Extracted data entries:
==================================================

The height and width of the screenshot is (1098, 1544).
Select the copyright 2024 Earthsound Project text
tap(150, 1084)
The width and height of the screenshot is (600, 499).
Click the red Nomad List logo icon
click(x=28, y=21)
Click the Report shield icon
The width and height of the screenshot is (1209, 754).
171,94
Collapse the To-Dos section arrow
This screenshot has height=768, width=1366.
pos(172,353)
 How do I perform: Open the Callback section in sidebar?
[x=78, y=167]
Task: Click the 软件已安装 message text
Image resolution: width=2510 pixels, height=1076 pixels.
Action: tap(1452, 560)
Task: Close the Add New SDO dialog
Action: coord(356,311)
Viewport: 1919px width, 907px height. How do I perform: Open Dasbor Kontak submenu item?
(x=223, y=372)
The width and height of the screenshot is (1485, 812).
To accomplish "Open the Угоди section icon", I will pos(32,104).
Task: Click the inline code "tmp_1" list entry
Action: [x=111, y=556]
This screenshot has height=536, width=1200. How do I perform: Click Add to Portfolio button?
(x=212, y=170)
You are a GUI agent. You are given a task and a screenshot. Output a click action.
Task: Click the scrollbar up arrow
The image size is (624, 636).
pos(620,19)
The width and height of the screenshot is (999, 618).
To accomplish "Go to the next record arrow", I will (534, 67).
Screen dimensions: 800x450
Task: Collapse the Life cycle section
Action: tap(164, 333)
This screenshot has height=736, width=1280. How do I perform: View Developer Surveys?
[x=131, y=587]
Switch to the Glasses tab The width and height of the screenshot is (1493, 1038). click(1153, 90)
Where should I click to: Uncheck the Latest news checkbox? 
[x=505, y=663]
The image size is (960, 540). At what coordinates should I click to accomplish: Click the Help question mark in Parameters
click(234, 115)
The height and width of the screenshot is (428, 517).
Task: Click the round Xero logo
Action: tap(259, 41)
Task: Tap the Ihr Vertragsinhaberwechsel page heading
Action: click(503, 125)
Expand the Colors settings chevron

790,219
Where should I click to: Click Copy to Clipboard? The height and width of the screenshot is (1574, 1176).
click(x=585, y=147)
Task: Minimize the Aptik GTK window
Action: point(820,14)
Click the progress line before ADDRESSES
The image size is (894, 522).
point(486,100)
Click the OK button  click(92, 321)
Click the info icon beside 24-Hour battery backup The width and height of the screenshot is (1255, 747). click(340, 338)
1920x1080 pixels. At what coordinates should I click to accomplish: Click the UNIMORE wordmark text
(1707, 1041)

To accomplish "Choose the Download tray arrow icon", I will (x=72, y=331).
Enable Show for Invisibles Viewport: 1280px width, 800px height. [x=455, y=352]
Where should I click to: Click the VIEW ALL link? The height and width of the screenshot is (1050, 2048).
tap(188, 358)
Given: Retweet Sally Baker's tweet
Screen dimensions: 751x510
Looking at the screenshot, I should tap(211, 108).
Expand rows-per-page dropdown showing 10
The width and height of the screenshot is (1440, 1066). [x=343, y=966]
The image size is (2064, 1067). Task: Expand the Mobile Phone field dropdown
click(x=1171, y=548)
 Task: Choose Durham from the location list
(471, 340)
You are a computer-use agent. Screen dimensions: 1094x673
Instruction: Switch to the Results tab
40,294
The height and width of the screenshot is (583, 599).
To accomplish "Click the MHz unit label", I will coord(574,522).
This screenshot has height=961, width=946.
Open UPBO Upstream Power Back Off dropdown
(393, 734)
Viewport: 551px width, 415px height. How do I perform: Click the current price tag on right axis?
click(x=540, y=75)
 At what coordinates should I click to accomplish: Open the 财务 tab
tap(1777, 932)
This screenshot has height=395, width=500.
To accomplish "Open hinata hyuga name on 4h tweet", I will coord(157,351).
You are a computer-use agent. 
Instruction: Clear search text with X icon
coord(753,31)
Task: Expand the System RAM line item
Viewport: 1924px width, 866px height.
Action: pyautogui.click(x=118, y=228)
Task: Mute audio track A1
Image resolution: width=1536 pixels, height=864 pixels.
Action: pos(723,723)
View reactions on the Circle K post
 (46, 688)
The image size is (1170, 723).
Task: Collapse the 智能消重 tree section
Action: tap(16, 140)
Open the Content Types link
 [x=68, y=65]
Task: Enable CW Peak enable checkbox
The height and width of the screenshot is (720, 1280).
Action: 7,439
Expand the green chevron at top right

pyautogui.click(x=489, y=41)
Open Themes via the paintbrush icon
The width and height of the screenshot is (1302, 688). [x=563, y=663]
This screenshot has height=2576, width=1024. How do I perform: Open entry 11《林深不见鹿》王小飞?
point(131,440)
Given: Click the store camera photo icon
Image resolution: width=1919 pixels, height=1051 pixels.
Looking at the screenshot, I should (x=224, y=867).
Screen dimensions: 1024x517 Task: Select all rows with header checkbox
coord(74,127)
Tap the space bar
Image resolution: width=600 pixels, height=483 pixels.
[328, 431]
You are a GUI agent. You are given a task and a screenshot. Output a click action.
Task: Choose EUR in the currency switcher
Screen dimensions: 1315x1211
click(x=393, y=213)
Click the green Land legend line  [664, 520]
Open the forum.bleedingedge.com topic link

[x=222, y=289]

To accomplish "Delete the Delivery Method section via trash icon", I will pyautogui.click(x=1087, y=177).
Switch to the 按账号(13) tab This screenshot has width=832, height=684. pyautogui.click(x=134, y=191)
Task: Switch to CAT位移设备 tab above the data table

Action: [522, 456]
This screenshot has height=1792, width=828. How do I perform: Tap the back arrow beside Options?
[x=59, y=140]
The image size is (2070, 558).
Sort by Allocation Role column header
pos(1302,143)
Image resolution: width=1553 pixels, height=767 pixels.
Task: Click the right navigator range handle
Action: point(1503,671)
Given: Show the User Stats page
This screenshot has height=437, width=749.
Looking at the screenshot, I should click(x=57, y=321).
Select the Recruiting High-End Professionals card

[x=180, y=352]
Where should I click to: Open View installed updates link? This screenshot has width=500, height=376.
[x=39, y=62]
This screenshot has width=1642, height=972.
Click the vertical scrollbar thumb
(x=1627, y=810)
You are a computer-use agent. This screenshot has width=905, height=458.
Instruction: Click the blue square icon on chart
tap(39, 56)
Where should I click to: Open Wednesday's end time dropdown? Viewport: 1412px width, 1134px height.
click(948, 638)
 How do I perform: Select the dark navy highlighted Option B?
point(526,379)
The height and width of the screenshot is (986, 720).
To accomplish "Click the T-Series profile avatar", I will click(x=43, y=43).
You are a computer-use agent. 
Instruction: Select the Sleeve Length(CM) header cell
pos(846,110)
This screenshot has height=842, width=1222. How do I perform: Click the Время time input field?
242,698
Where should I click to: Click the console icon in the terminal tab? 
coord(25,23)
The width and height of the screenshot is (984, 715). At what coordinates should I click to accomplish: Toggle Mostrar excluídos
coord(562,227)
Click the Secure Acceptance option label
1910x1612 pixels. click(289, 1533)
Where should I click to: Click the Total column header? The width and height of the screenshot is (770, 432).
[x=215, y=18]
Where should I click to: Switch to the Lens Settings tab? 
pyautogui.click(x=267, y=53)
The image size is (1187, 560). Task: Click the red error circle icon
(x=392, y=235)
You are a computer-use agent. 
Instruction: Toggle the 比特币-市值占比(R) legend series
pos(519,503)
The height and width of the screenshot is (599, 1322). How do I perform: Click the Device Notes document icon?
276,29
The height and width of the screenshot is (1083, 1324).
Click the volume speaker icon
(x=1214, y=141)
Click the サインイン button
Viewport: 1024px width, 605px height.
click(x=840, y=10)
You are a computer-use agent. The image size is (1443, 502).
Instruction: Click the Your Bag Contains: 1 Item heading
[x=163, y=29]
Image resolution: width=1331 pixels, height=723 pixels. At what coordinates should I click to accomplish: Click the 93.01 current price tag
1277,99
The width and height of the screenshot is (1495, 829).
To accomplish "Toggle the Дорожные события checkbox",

==================================================

EXERCISE INSTRUCTIONS: Every single entry is to be retyped exactly.

ANSWER TO THIS EXERCISE:
The height and width of the screenshot is (1098, 1544).
Select the copyright 2024 Earthsound Project text
tap(150, 1084)
The width and height of the screenshot is (600, 499).
Click the red Nomad List logo icon
click(x=28, y=21)
Click the Report shield icon
The width and height of the screenshot is (1209, 754).
171,94
Collapse the To-Dos section arrow
This screenshot has height=768, width=1366.
pos(172,353)
 How do I perform: Open the Callback section in sidebar?
[x=78, y=167]
Task: Click the 软件已安装 message text
Image resolution: width=2510 pixels, height=1076 pixels.
Action: tap(1452, 560)
Task: Close the Add New SDO dialog
Action: coord(356,311)
Viewport: 1919px width, 907px height. How do I perform: Open Dasbor Kontak submenu item?
(x=223, y=372)
The width and height of the screenshot is (1485, 812).
To accomplish "Open the Угоди section icon", I will pos(32,104).
Task: Click the inline code "tmp_1" list entry
Action: [x=111, y=556]
This screenshot has height=536, width=1200. How do I perform: Click Add to Portfolio button?
(x=212, y=170)
You are a GUI agent. You are given a task and a screenshot. Output a click action.
Task: Click the scrollbar up arrow
The image size is (624, 636).
pos(620,19)
The width and height of the screenshot is (999, 618).
To accomplish "Go to the next record arrow", I will (534, 67).
Screen dimensions: 800x450
Task: Collapse the Life cycle section
Action: tap(164, 333)
This screenshot has height=736, width=1280. How do I perform: View Developer Surveys?
[x=131, y=587]
Switch to the Glasses tab The width and height of the screenshot is (1493, 1038). click(1153, 90)
Where should I click to: Uncheck the Latest news checkbox? 
[x=505, y=663]
The image size is (960, 540). At what coordinates should I click to accomplish: Click the Help question mark in Parameters
click(234, 115)
The height and width of the screenshot is (428, 517).
Task: Click the round Xero logo
Action: tap(259, 41)
Task: Tap the Ihr Vertragsinhaberwechsel page heading
Action: click(503, 125)
Expand the Colors settings chevron

790,219
Where should I click to: Click Copy to Clipboard? The height and width of the screenshot is (1574, 1176).
click(x=585, y=147)
Task: Minimize the Aptik GTK window
Action: point(820,14)
Click the progress line before ADDRESSES
The image size is (894, 522).
point(486,100)
Click the OK button  click(92, 321)
Click the info icon beside 24-Hour battery backup The width and height of the screenshot is (1255, 747). click(340, 338)
1920x1080 pixels. At what coordinates should I click to accomplish: Click the UNIMORE wordmark text
(1707, 1041)

To accomplish "Choose the Download tray arrow icon", I will (x=72, y=331).
Enable Show for Invisibles Viewport: 1280px width, 800px height. [x=455, y=352]
Where should I click to: Click the VIEW ALL link? The height and width of the screenshot is (1050, 2048).
tap(188, 358)
Given: Retweet Sally Baker's tweet
Screen dimensions: 751x510
Looking at the screenshot, I should tap(211, 108).
Expand rows-per-page dropdown showing 10
The width and height of the screenshot is (1440, 1066). [x=343, y=966]
The image size is (2064, 1067). Task: Expand the Mobile Phone field dropdown
click(x=1171, y=548)
 Task: Choose Durham from the location list
(471, 340)
You are a computer-use agent. Screen dimensions: 1094x673
Instruction: Switch to the Results tab
40,294
The height and width of the screenshot is (583, 599).
To accomplish "Click the MHz unit label", I will coord(574,522).
This screenshot has height=961, width=946.
Open UPBO Upstream Power Back Off dropdown
(393, 734)
Viewport: 551px width, 415px height. How do I perform: Click the current price tag on right axis?
click(x=540, y=75)
 At what coordinates should I click to accomplish: Open the 财务 tab
tap(1777, 932)
This screenshot has height=395, width=500.
To accomplish "Open hinata hyuga name on 4h tweet", I will coord(157,351).
You are a computer-use agent. 
Instruction: Clear search text with X icon
coord(753,31)
Task: Expand the System RAM line item
Viewport: 1924px width, 866px height.
Action: pyautogui.click(x=118, y=228)
Task: Mute audio track A1
Image resolution: width=1536 pixels, height=864 pixels.
Action: pos(723,723)
View reactions on the Circle K post
 (46, 688)
The image size is (1170, 723).
Task: Collapse the 智能消重 tree section
Action: tap(16, 140)
Open the Content Types link
 [x=68, y=65]
Task: Enable CW Peak enable checkbox
The height and width of the screenshot is (720, 1280).
Action: 7,439
Expand the green chevron at top right

pyautogui.click(x=489, y=41)
Open Themes via the paintbrush icon
The width and height of the screenshot is (1302, 688). [x=563, y=663]
This screenshot has height=2576, width=1024. How do I perform: Open entry 11《林深不见鹿》王小飞?
point(131,440)
Given: Click the store camera photo icon
Image resolution: width=1919 pixels, height=1051 pixels.
Looking at the screenshot, I should (x=224, y=867).
Screen dimensions: 1024x517 Task: Select all rows with header checkbox
coord(74,127)
Tap the space bar
Image resolution: width=600 pixels, height=483 pixels.
[328, 431]
You are a GUI agent. You are given a task and a screenshot. Output a click action.
Task: Choose EUR in the currency switcher
Screen dimensions: 1315x1211
click(x=393, y=213)
Click the green Land legend line  [664, 520]
Open the forum.bleedingedge.com topic link

[x=222, y=289]

To accomplish "Delete the Delivery Method section via trash icon", I will pyautogui.click(x=1087, y=177).
Switch to the 按账号(13) tab This screenshot has width=832, height=684. pyautogui.click(x=134, y=191)
Task: Switch to CAT位移设备 tab above the data table

Action: [522, 456]
This screenshot has height=1792, width=828. How do I perform: Tap the back arrow beside Options?
[x=59, y=140]
The image size is (2070, 558).
Sort by Allocation Role column header
pos(1302,143)
Image resolution: width=1553 pixels, height=767 pixels.
Task: Click the right navigator range handle
Action: point(1503,671)
Given: Show the User Stats page
This screenshot has height=437, width=749.
Looking at the screenshot, I should click(x=57, y=321).
Select the Recruiting High-End Professionals card

[x=180, y=352]
Where should I click to: Open View installed updates link? This screenshot has width=500, height=376.
[x=39, y=62]
This screenshot has width=1642, height=972.
Click the vertical scrollbar thumb
(x=1627, y=810)
You are a computer-use agent. This screenshot has width=905, height=458.
Instruction: Click the blue square icon on chart
tap(39, 56)
Where should I click to: Open Wednesday's end time dropdown? Viewport: 1412px width, 1134px height.
click(948, 638)
 How do I perform: Select the dark navy highlighted Option B?
point(526,379)
The height and width of the screenshot is (986, 720).
To accomplish "Click the T-Series profile avatar", I will click(x=43, y=43).
You are a computer-use agent. 
Instruction: Select the Sleeve Length(CM) header cell
pos(846,110)
This screenshot has height=842, width=1222. How do I perform: Click the Время time input field?
242,698
Where should I click to: Click the console icon in the terminal tab? 
coord(25,23)
The width and height of the screenshot is (984, 715). At what coordinates should I click to accomplish: Toggle Mostrar excluídos
coord(562,227)
Click the Secure Acceptance option label
1910x1612 pixels. click(289, 1533)
Where should I click to: Click the Total column header? The width and height of the screenshot is (770, 432).
[x=215, y=18]
Where should I click to: Switch to the Lens Settings tab? 
pyautogui.click(x=267, y=53)
The image size is (1187, 560). Task: Click the red error circle icon
(x=392, y=235)
You are a computer-use agent. 
Instruction: Toggle the 比特币-市值占比(R) legend series
pos(519,503)
The height and width of the screenshot is (599, 1322). How do I perform: Click the Device Notes document icon?
276,29
The height and width of the screenshot is (1083, 1324).
Click the volume speaker icon
(x=1214, y=141)
Click the サインイン button
Viewport: 1024px width, 605px height.
click(x=840, y=10)
You are a computer-use agent. The image size is (1443, 502).
Instruction: Click the Your Bag Contains: 1 Item heading
[x=163, y=29]
Image resolution: width=1331 pixels, height=723 pixels. At what coordinates should I click to accomplish: Click the 93.01 current price tag
1277,99
The width and height of the screenshot is (1495, 829).
To accomplish "Toggle the Дорожные события checkbox",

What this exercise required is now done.